Гражданин прокурор вскочила, глаза её метали молнии. Губы скривила презрительная, уничижительная улыбка:
- Кто ты такой? Посмотри на себя. Быдло. Тебе не понять чистое, прекрасное, светлое. Нужно втоптать это в грязь, в кровь. Тебе нужны пот и слёзы. Женские слёзы, дикарь, женские. Легко говорить - рожать. А сам пробовал? Только и можешь что рассуждать. Поэзия... Кстати чья? Пушкин, Лермонтов, Есенин? Так там разжигание национальной и растление, если что. А любовь... Это всё мужская ложь! Вы придумали её и заставили поверить в неё всех остальных. Но время идёт. И время всё расставляет по местам. И теперь мы видим, кто есть кто. Каждому по заслугам. Вам чистить хлев, а нам пастись на лугах. Никогда! Слышите? Никогда женщина не допустит этого. Не бывать. Нет! Ну, теперь-то мы тебе кнопку вкрутим. Красную. Заслужил. Удалённый доступ. Для соседа, для друга... Бог в помощь. Чтобы ни влево, ни вправо. Не захотел пряник? Охрана! Охрана!!! Да где вы, чёрт побери?! Два года отработки в публичном доме. Пускай послужит на благо обществу. Обществу нужны примеры? Оно их получит. Так, через час в наручниках доставить ЭТОГО в мой кабинет. И не забудьте плётку и сапоги. И ошейник. А пока уведите. Видеть его не могу.

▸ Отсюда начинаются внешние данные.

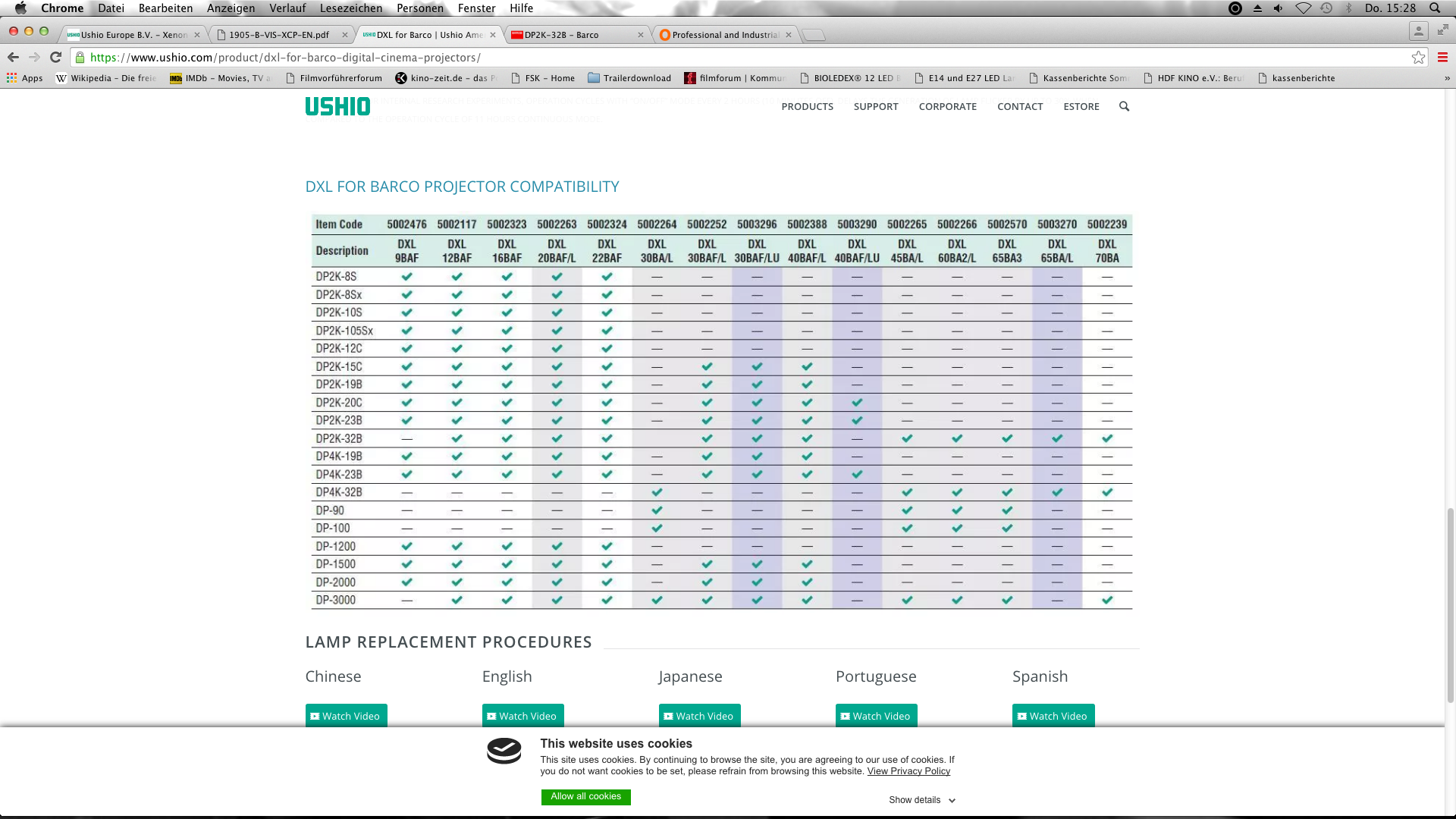The width and height of the screenshot is (1456, 819).
Task: Open the Verlauf menu
Action: (x=287, y=8)
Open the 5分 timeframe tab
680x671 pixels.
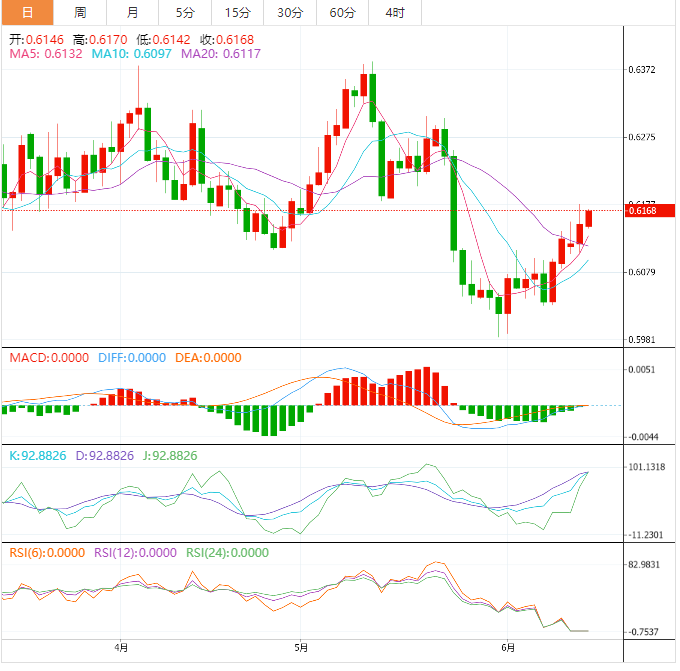click(x=185, y=12)
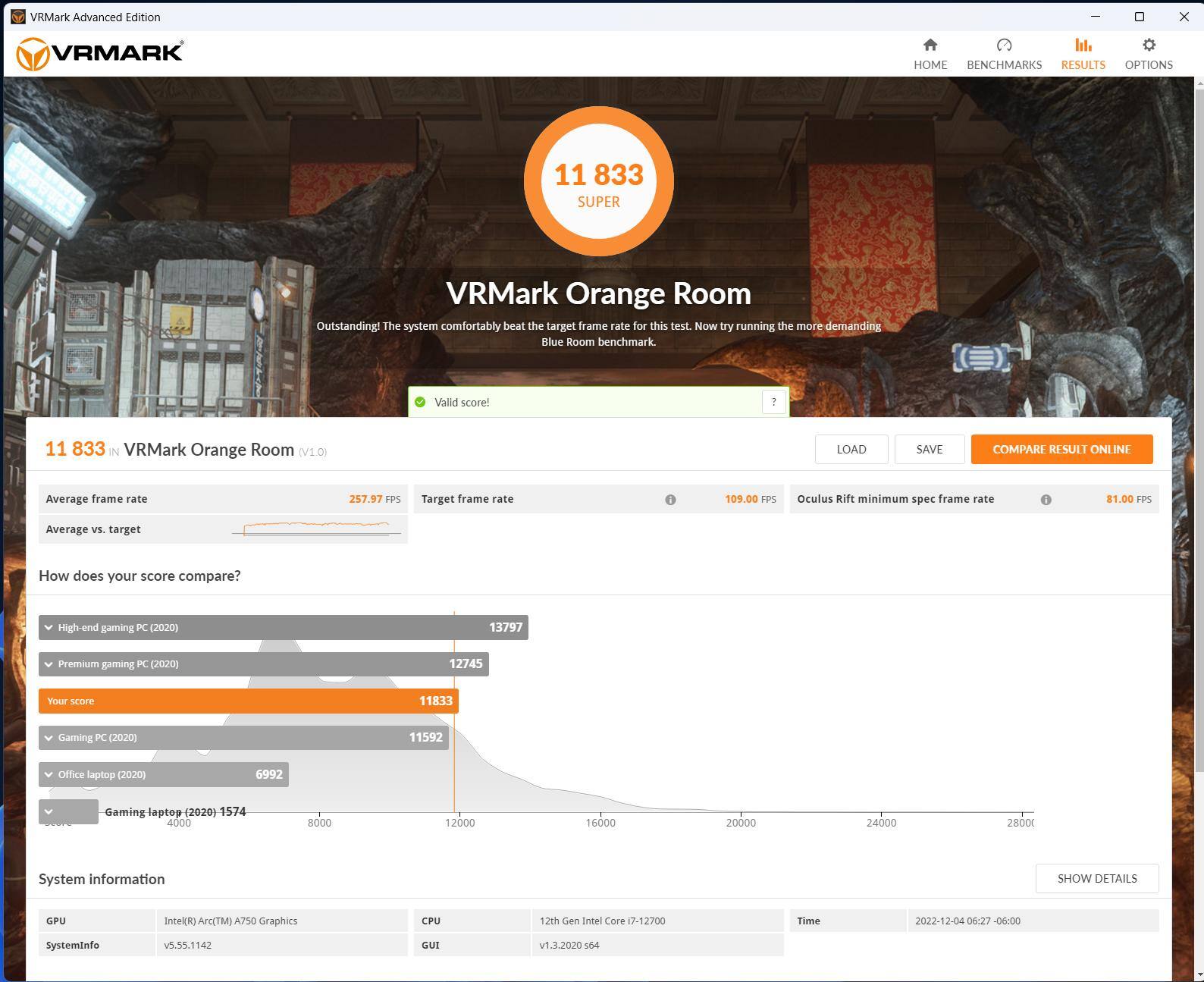Click COMPARE RESULT ONLINE
The height and width of the screenshot is (982, 1204).
tap(1061, 450)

И где-то взвыл придавленный кот, дверь распахнулась, и застучали, зацокали по полу каблучки. Замелькали-зашелестели серые суконные юбки. В воздухе запахло дорогими французскими духами и потом. Кто-то с ходу двинул коленом в пах, кто-то - по почкам. Я упал и увидел над собой прекрасные женские ножки, и их было во множестве. И я харкал-таки кровью, и смеялся, до икотного хохота - навзрыд.
Ведь я ж хотел себе на кухню табурет. Деревянный. Своими руками: молоточком, пилочкой, гвоздиками. Чтоб мозоли, чтоб пот. Без уплаты еженедельно обновляемой лицензии в размере моего ежеквартального жалованья. Против Закона о труде, против авторских прав. А они, пацанки, решили, что это я. Что я маньяк, мужлан, сволочь поэтическая. Вышло, что я не я. Не я был тот, кто по вечерам заводил с девчушкой задушевный разговор; не тот кто говорил о любви, о вечерней заре, взывая к чистому, светлому; не тот, кого обзывали бревном, козлом и пытались тащить в кусты для разрешения извечного вопроса об отличии мужчины и женщины.
Не будет мне пожизненного бойкота мебельной гильдии. Не взыщут с меня штраф отъёмом квартиры и пяти лет отработки манекеном в салоне нижнего женского белья.
Кто-нибудь? Боже, Интернет, мать Тереза, сделайте чудо! Явите мне молоток!